Why Apple's rumored smart display could be doomed from the start
While Apple has dragged its feet on entering the smart home space, Google and Amazon have tightened their vice grip.
Apple has managed to do a little bit of everything over the years. Obviously, it’s continued the train of tried and true laptops, phones, and tablets, but it’s also segued into wearables, trackers, and loads of services that branch into gaming, fitness, entertainment, and — still dumbfoundingly — banking.
In its conquest of all things technology, however, there’s still one category that has always felt, in my humble opinion, underserved: I’m talking about smart homes. And according to a recent report from Bloomberg’s Mark Gurman, that could finally change.
Gurman’s latest scoop — a follow-up to a rather grim forecast for Apple’s rumored AR glasses — suggests that Apple is interested in finally diversifying its smart home offerings with a couple of products. One of them, according to Gurman’s sources, is a display that acts as a hub for your smart home products. Per Gurman:
The push into smart displays will start with a tablet product — essentially a low-end iPad — that can control things like thermostats and lights, show video and handle FaceTime chats, people with knowledge of the plans said. The product could be mounted on walls or elsewhere using magnetic fasteners, positioning it as more of a home gadget than a regular iPad.
The second smart home offering, according to Bloomberg’s report, is a bit of a head-scratcher: “a long-anticipated product that would combine the TV box with a smart speaker and FaceTime camera.”

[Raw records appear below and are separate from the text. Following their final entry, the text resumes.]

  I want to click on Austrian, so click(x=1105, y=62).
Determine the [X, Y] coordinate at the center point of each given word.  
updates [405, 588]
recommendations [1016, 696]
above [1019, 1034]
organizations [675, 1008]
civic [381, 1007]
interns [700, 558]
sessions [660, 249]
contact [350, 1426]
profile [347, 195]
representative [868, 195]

From a business perspective, both of those endeavors make sense — it’s 2023 and people have spent the better part of the last decade cramming their homes full of smart home devices. But on the other hand, it’s 2023, and while Apple has spent time trying to nail the formula down, its rivals have plowed ahead, capturing every bit of the smart home market they can grab.
Home alone
I know it’s foolish to count Apple out of any market. Even with the successful raft of Google- and Amazon-branded smart home products, and the confidence and trust they’ve established with consumers, Apple might just make a better product. Maybe its smart displays will look nicer; maybe they’ll get creative with UI; maybe it’s enough just to sport Apple’s logo.
But I can’t shake the feeling that smart homes are a different animal. Ecosystems are always a thing in technology (buying Apple products begets more Apple products), but owning a smart speaker with say, Google Assistant, strongly incentivizes consumers to buy more products from Google.
I can attest to the confusion hybrid smart homes can create.
As someone who has lived in a dual Alexa and Google Assistant household, I can attest to the confusion hybrid smart homes can create. And there’s familiarity — Google and Amazon’s smart home offerings have that in spades. You learn the systems; you download the apps; you know the quirks and presumably have come to terms with them.
Yes, Apple’s HomePod technically occupies the same space, but Apple’s smart speakers haven’t enjoyed nearly the same success as cheaper offerings from Amazon.
Will consumers really be willing to disrupt their delicate smart home balance and jump ship to Apple’s relatively new ecosystem? Maybe, if Apple brings something unique to the table. But the fact that it’s even a question worth asking should tell you what it’s up against.
The heart of the Matter
There’s at least one factor that could greatly assist Apple in its play for a larger share of the smart home market: Matter.
Matter, an increasingly popular smart home protocol, aims to foster interoperability between smart home products. That means in the future, Matter-certified products, regardless of whether they’re made by Google, Amazon, or Apple, should all play a lot nicer with each other.
Hopefully, for everyone’s sake, that means fewer hard-lined ecosystems and greater ease of use for people building smart homes. If Matter succeeds in its mission, Apple has a smoother path to people’s homes, even if Google and Amazon still win the familiarity contest.
It’d be silly to count Apple out of anything.
Then again, according to Gurman’s sources, more Apple-branded smart home products could take another year to arrive, which gives direct competitors like Google’s upcoming Pixel tablet an even bigger headstart.
I’m no fool. It’d be silly to count Apple out of anything — arguably no other tech company has fostered the extreme loyalty and reverence amongst tech nerds like Apple. But in this case of smart homes, I still think it’s worth asking: Is being late really better than never?